__JOB__. Please set out the lines of the material below as a numbered list, skipping any blank lines and leaving out the pictures.

__EXTRACTED RECORDS__.
* * *

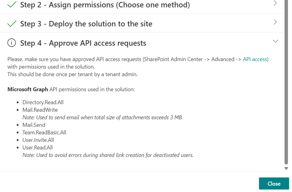292x192 pixels.
Task: Expand Step 2 using its right chevron
Action: [275, 3]
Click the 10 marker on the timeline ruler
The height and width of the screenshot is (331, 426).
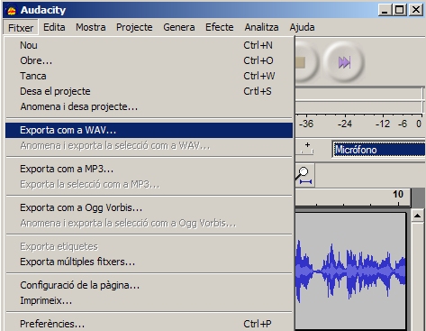click(x=398, y=194)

* * *

__RESULT__.
1. 292x192 pixels.
2. Task: Expand Step 2 using its right chevron
3. Action: [275, 3]
4. Click the 10 marker on the timeline ruler
5. The height and width of the screenshot is (331, 426).
6. click(x=398, y=194)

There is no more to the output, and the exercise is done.